人们模仿的东西,大多与事物的内容相关。亚里士多德将模仿和学习的内容联系起来,这也就肯定了艺术创作的认知作用。与柏拉图否认现实世界不同,亚里士多德指出,现实世界是真实的存在,因此,模仿现实世界的艺术,也是真实的。由于人的最初认知是从模仿得来的,因此,人在欣赏艺术的同时,也获得知识。这种来源于现实世界的真实知识,能够引导人认识生活,认识自身。所以,这样的艺术让人产生快感。在亚里士多德那里,艺术的教益与快感都蕴含其中。关于节奏与和谐的感应,虽然是对事物形式的把握,但也夹杂着教益与快感。

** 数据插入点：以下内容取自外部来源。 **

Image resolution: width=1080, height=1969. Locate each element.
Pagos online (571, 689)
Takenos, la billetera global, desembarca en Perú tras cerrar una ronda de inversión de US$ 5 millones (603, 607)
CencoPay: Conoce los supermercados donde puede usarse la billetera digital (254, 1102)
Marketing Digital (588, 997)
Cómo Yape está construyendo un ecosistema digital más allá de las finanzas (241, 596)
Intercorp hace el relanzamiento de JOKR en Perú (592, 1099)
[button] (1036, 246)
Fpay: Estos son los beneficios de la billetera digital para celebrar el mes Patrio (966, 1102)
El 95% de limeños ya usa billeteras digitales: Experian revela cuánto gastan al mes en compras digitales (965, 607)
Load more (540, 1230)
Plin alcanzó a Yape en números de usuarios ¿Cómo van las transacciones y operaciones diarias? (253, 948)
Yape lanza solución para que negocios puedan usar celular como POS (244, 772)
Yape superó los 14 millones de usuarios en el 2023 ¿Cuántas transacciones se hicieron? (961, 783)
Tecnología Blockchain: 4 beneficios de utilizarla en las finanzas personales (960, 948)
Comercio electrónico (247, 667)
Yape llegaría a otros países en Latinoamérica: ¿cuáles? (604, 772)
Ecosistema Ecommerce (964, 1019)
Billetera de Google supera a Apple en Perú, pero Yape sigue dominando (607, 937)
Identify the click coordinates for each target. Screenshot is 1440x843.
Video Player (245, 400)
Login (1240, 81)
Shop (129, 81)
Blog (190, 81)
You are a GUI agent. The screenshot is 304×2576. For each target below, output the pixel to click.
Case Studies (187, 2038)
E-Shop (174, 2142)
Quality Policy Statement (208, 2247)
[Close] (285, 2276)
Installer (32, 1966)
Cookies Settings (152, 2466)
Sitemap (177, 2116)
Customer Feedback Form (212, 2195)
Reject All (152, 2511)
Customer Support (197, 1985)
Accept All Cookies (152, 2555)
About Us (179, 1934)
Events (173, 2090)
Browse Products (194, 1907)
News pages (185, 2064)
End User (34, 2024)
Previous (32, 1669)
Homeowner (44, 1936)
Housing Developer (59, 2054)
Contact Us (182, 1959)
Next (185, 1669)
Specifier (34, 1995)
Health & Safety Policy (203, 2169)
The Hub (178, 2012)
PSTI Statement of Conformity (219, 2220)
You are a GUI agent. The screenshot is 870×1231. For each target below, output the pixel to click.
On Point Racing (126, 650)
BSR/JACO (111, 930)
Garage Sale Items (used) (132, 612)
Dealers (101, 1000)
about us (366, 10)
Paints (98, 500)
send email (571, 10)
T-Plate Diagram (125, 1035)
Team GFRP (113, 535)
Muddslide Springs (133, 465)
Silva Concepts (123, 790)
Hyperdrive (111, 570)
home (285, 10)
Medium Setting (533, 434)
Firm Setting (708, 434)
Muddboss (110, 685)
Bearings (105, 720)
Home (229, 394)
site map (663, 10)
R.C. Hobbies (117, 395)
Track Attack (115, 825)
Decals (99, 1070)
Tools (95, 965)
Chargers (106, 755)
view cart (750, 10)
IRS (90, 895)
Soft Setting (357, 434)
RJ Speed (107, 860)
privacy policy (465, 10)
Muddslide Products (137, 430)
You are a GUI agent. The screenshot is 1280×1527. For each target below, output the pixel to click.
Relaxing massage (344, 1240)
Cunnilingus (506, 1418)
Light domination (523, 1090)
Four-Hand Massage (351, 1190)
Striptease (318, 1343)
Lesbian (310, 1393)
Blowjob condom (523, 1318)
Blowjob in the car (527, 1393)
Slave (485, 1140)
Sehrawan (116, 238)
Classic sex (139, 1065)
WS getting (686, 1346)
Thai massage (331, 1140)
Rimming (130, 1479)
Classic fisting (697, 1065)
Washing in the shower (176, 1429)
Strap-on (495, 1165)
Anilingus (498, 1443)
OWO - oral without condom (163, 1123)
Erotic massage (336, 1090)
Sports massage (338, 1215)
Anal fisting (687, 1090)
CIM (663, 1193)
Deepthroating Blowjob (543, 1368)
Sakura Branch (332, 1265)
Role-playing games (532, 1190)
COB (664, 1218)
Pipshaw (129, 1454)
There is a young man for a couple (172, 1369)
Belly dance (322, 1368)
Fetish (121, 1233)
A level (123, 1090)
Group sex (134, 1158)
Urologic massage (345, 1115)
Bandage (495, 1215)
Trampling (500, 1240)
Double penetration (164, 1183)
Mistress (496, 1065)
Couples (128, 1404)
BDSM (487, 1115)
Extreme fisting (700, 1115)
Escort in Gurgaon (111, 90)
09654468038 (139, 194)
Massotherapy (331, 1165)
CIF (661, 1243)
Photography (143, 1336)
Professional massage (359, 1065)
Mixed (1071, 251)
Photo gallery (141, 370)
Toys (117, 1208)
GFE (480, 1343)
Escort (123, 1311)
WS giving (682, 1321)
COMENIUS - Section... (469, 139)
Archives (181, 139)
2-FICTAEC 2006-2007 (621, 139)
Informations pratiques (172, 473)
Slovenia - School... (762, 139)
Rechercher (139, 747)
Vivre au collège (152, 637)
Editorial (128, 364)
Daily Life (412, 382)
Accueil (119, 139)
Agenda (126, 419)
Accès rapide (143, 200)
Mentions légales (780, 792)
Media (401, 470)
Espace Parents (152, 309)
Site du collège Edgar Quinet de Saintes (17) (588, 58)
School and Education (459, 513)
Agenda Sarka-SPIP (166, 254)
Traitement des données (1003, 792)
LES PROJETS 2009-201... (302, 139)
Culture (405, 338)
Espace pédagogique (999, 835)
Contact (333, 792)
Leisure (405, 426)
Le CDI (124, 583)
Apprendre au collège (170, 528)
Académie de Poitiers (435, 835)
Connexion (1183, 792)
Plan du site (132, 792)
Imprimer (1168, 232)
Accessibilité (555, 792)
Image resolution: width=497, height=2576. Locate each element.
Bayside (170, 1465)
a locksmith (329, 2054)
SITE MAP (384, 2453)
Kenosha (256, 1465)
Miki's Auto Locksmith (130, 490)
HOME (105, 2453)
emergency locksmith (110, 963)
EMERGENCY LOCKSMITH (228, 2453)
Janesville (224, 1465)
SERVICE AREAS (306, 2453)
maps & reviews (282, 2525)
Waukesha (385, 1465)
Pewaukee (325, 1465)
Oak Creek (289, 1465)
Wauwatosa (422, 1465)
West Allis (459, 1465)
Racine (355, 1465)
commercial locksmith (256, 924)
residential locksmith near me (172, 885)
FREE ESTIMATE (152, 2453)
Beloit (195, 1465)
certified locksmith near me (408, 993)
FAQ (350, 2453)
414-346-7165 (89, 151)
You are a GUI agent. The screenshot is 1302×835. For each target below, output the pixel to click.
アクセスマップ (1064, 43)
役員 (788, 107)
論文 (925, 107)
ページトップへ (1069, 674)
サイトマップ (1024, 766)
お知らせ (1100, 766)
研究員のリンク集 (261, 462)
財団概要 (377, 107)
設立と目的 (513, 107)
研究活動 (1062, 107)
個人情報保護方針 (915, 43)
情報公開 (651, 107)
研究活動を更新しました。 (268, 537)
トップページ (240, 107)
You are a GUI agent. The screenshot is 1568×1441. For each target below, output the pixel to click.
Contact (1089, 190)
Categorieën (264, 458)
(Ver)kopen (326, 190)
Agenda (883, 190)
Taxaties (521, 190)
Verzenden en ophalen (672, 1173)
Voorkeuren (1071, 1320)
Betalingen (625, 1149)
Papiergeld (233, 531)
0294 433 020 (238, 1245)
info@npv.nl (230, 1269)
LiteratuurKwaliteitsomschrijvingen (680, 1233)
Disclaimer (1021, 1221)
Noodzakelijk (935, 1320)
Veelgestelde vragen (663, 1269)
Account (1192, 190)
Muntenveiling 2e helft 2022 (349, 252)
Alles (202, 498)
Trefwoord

毫无疑问,亚里士多德没有过多地偏向于哪一方,而是将教益和快感有效结合起来。
通过模仿以及对节奏的把握,艺术创作为人们揭示出事物的内在本质和普遍规律,尽管艺术创作有时候仅仅针对极为个别的事物。可见,艺术家并不是普通人,他们有着更为深邃的洞察力。就像亚里士多德在《形而上学》里所说的那样:“与只有经验的人相比,艺术家明智多了。这是因为,只有经验的人并不知道背后的原因,而艺术家知道。只有经验的人,只明白事物是这个样子,但不知道为什么是这个样子。而艺术家不仅知其然,更知其所以然。”
亚里士多德不仅指出艺术能认识真理,而且指出艺术的真实性与其他科学的真实性是不同的。他说,衡量艺术和衡量政治正确与否,其标准是不一样的;衡量诗歌与衡量其他艺术正确与否,其标准也是不一样的。对于诗歌和艺术来说,只要能反映出事物的必然性和普遍性,就算达到了目的。另外,诗歌和艺术还要激起人们的内在情感,也就是说必须具有震撼人心的艺术感染力,能引起人们的普遍共鸣。只要达到了这两个标准,就是美的艺术作品。基于此,亚里士多德指出,评价一般技艺以及社会道德的标准,是不能安放在诗人和艺术家身上的。换句话说,诗人和艺术家是不受一般技艺标准和社会道德束缚的。